Write out the records again, starting at the line that has "You are a computer-use agent. 661x964 pixels." and continuing through the end of the records. Leave the pictures out.
** Begin Provided records **
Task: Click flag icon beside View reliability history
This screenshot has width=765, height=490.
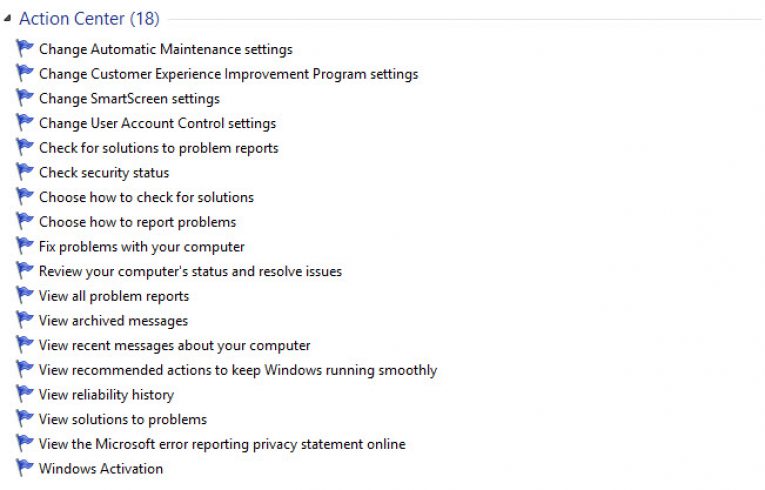Action: 24,394
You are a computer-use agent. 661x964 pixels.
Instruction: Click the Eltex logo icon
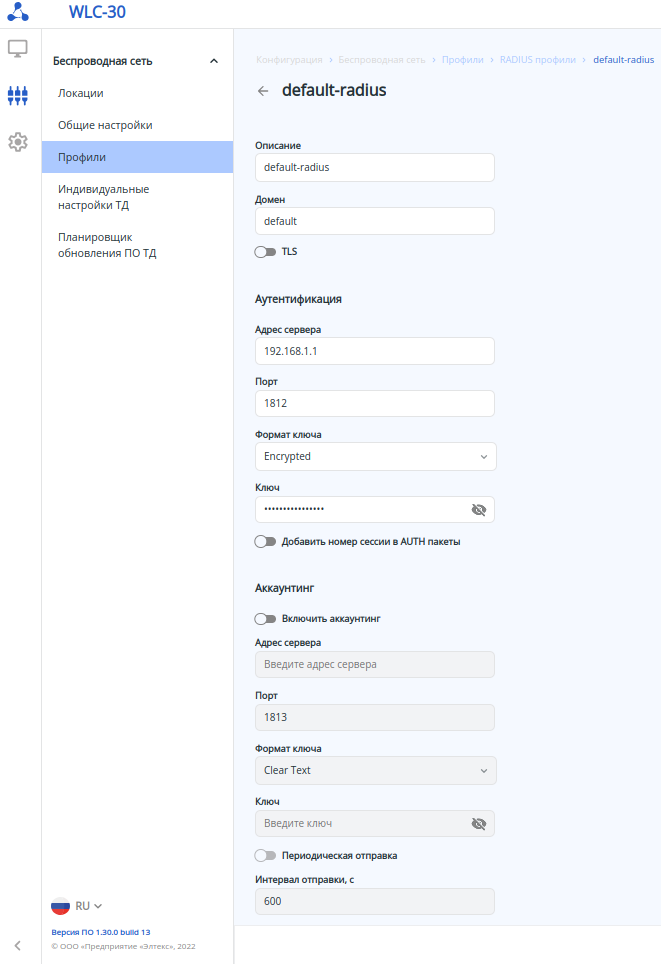pos(18,12)
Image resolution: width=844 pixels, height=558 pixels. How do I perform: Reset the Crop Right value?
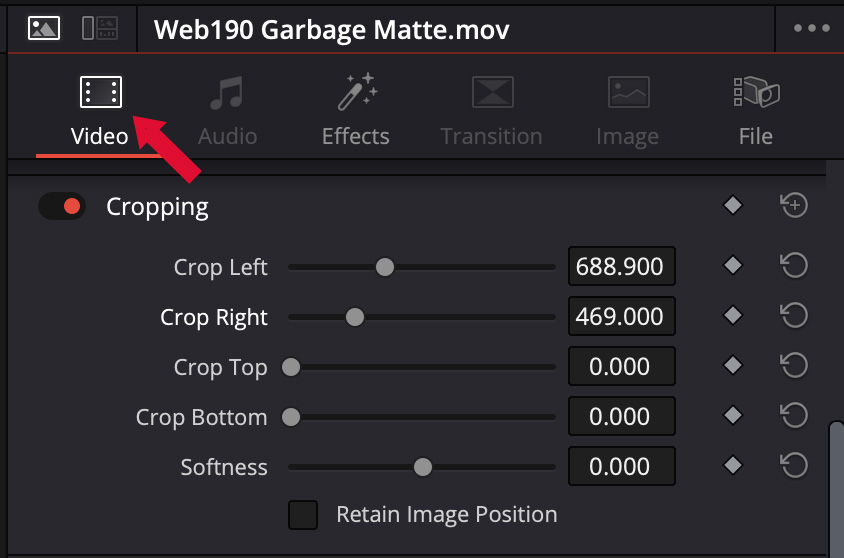pos(793,316)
** End Provided records **
**Complete response**.
You are a computer-use agent. 661x964 pixels.
Instruction: Click the Eltex logo icon
pos(18,12)
Image resolution: width=844 pixels, height=558 pixels. How do I perform: Reset the Crop Right value?
pos(793,316)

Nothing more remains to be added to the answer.